I have tried to modify Daves code a little by defining third parameter in the getArea function:

function getArea(width, length, unit) { var area = width*length; var unit = 'm2'; return area + "" + unit; }

console.log(getArea(10, 20, unit));

but the console is returning: Uncaught reference error: unit is not defined at random.js:7

could you please explain why is it not working? I thought that if I would store a value of string 'm2' in a variable called unit I could use it than in a way like the function knows that it has to multiply width by length. But hmm why is it stored in variable "area" but the keyword "area" has not been used, what for was it stored in this variable?

I have also tried to delete the third parameter from the function:

function getArea(width, length) { var area = width*length; var unit = 'm2'; return area + "" + unit; }

console.log(getArea(10, 20, 'm2'));

but left it in the console log and it appeared in the console log screen, so why was it necessary to declare the third parameter - unit?

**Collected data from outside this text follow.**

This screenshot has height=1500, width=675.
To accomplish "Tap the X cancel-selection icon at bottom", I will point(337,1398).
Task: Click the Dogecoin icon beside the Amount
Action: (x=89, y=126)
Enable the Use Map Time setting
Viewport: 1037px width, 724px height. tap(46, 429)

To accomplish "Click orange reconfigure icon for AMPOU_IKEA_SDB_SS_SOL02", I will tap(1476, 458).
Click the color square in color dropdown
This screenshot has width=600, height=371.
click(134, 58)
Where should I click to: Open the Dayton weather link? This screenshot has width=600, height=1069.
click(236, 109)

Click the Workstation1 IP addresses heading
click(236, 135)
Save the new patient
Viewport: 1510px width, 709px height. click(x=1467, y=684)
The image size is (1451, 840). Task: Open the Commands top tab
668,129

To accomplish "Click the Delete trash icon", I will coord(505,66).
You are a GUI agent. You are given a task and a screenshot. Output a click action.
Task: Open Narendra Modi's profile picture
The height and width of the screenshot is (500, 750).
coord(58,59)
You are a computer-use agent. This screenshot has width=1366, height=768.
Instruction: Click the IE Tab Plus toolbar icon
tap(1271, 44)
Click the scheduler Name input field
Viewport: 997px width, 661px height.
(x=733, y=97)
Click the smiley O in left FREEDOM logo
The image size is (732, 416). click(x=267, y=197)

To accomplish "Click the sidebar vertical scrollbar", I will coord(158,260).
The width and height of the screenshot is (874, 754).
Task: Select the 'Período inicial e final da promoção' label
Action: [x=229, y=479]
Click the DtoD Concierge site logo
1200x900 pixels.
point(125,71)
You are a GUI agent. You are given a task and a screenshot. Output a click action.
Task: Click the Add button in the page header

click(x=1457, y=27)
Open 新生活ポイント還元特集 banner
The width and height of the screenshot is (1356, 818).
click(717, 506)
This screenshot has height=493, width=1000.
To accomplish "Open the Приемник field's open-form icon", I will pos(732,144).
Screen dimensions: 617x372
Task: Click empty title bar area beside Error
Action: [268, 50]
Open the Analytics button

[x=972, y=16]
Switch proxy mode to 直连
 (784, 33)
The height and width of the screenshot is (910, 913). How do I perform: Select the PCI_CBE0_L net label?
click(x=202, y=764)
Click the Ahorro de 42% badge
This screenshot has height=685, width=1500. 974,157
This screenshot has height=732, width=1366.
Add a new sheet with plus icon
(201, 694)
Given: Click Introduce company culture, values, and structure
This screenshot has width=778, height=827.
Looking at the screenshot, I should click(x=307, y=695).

if that make sense at all... i mean my qustion ;] thanks

If you're passing unit as one of the parameters, you don't need to set it as a variable separately.

function getArea(width, length, unit) { 
  var area = width * length; 
  return area + " " + unit; // Added a space between the quotes to separate area and units, if you're not including a space there is no reason to concatenate the string.

console.log( getArea( 10, 20, 'm2' ) );

This snippet will output "200 m2" to the console.

function getArea(width, length) { 
  var area = width * length; 
  var unit = 'm2';
  return area + " " + unit;

console.log( getArea( 10, 20 ) );

This will also output '200 m2'

The reason you're getting this error is due to defining the variable inside the function. The code that effectively is running is similar to:

  var favFood = "ice cream";

So at the time that it is calling the variable, it isn't defined.